La meravigliosa storia di Henry Sugar

Il primo dei quattro cortometraggi rilasciati da Netflix, La meravigliosa storia di Henry Sugar, è anche quello dalla durata maggiore, con un minutaggio di 39 minuti. Henry Sugar, un ricco giocatore d’azzardo, scopre la storia di un guru indiano che ha acquisito la capacità di vedere con gli occhi chiusi ed è pronto a impegnarsi per imparare e sfruttare la nuova competenza al casinò.

Il corto in questione rappresenta il concetto di audiolibro (o cinelibro) per Wes Anderson, o ciò che accade nella testa di un visionario durante la lettura. O la lettura collettiva di un racconto, in presenza dell’autore stesso, magari. Henry Sugar è tutto questo: Anderson si dimostra tanto affascinato non solo dai mondi narrati da Dahl, ma anche dal modo in cui essi vengono descritti.
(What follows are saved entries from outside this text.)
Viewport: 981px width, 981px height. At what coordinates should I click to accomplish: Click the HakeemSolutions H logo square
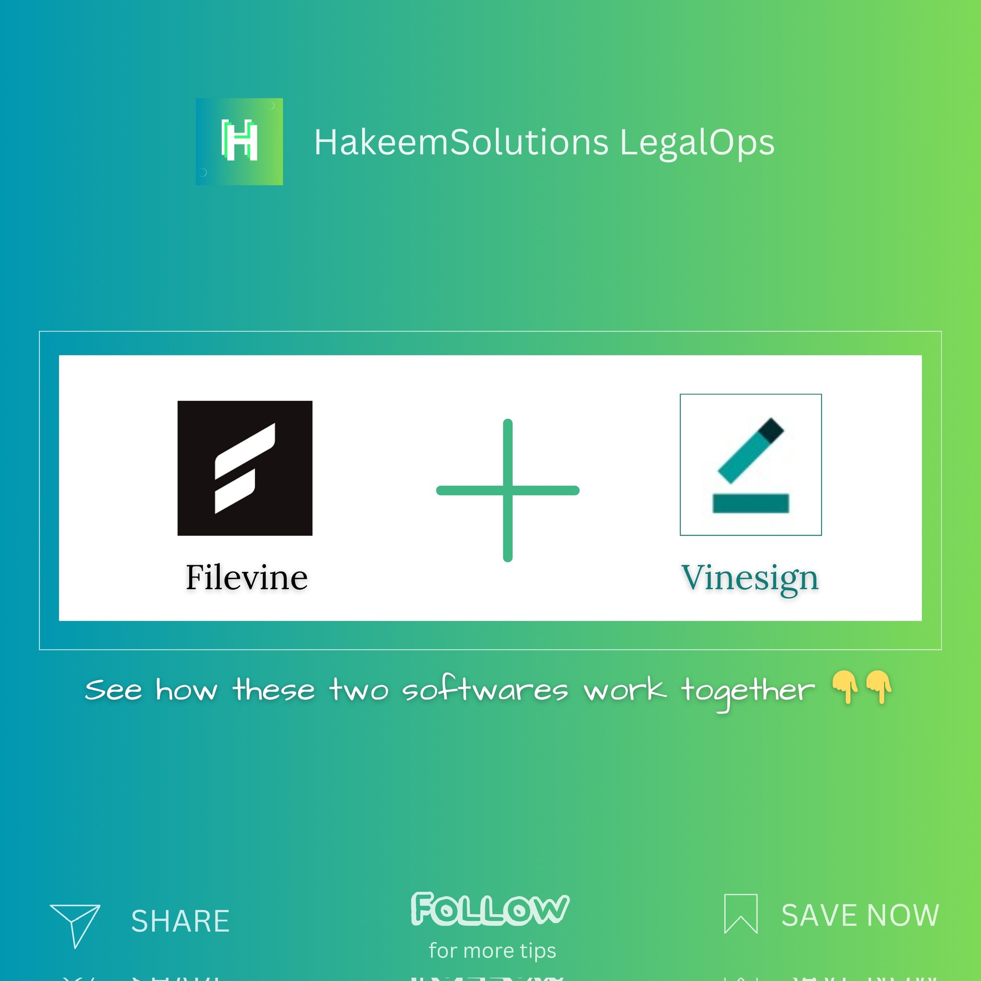point(239,142)
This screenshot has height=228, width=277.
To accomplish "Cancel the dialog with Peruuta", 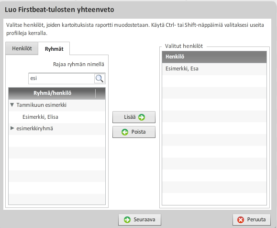I will click(x=251, y=219).
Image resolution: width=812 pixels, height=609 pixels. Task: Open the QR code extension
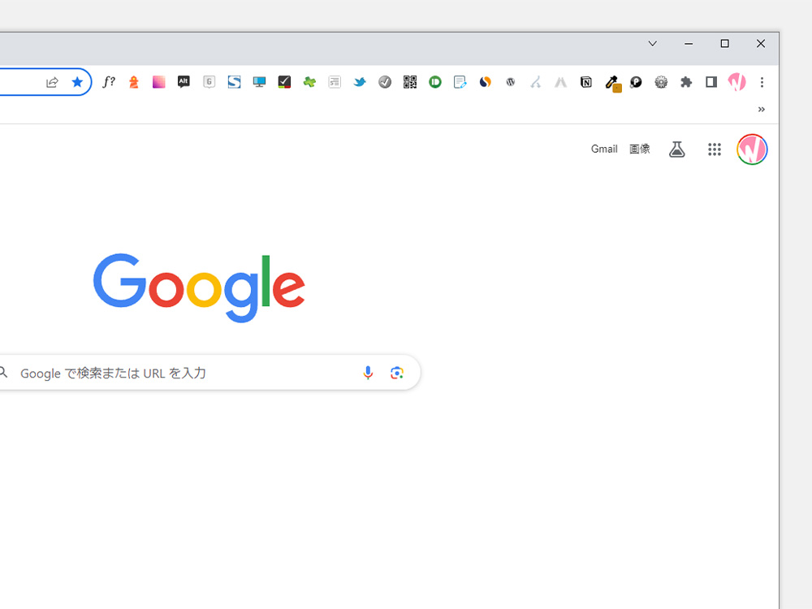410,82
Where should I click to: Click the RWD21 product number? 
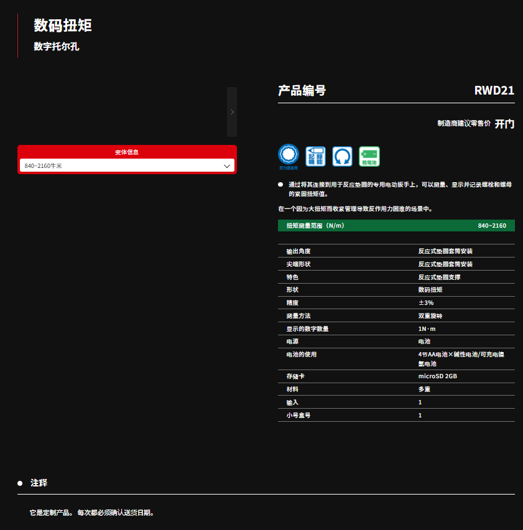tap(494, 91)
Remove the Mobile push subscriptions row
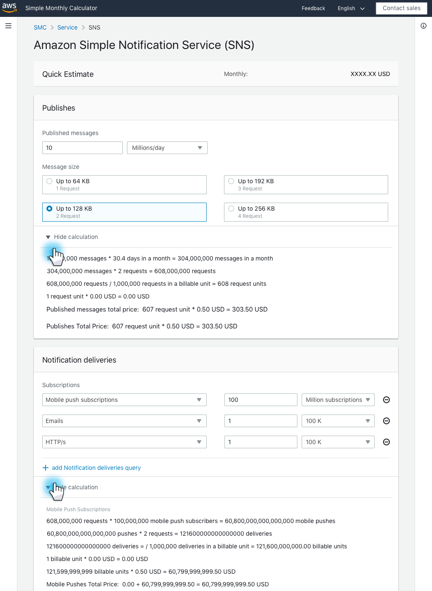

Tanto che nella trasposizione dal libro alla sceneggiatura Wes non cambia una virgola, e decide di mettere in scena proprio Roald Dahl in carne e ossa (interpretato da Ralph Fiennes) come narratore. Narratore e personaggi si confondono nella scena e i personaggi diventano a loro volta narratori, rivolgendosi freneticamente ora ai loro pari, ora agli spettatori. L’effetto prodotto da questa singolare scelta di messa in scena è a metà tra il farsesco e il comico, e per realizzare ciò Anderson rinuncia, come al solito, alla possibilità di illudere lo spettatore di trovarsi di fronte alla realtà, svelando costantemente la finzione della narrazione audiovisiva.

Altra peculiarità della messa in scena di Henry Sugar sta proprio nelle scenografie che prendono vita: cambiano costantemente forma e si adattano al racconto e agli spostamenti dei personaggi. Altre volte vengono proprio allestite da comparse in campo. Se da un lato questa componente rimanda alla tradizione teatrale, confermata dal modo in cui gli attori calcano la scena, dall’altro essa dialoga con il cinema delle origini. Come nel cinema cosiddetto delle attrazioni, Wes Anderson esibisce dei trucchi strabilianti ma con lo scopo di esibire la loro natura fittizia; adotta scenografie di cartone e fondali disegnati; fa ampio uso della retroproiezione.

La parte più interessante dell’intero lavoro sta nella destrutturazione della narrazione operata da Dahl nel racconto “fotocopiato” da Anderson. La struttura del racconto nel racconto non è sicuramente nuova ma in questo caso il dialogo tra le parti risulta particolarmente interessante e viene a creare motivi ricorrenti ed echi che percorrono l’intera rappresentazione. Quanto all’apporto di Wes Anderson, il suo lavoro, come sempre, risulta grazioso, fin troppo interessante, tanto che l’effetto delle sue manipolazioni della materia filmica finisce con il disperdersi, sia per la quantità delle singolarità messe in campo dal regista, sia per la reiterazione di esse: dopo un poco l’antifona è ben nota anche per il meno attento tra gli spettatori e lo stupore iniziale si trasforma in noia. Le regole del gioco sono ben chiare ma il gioco dura anche troppo, nonostante si tratti di un cortometraggio.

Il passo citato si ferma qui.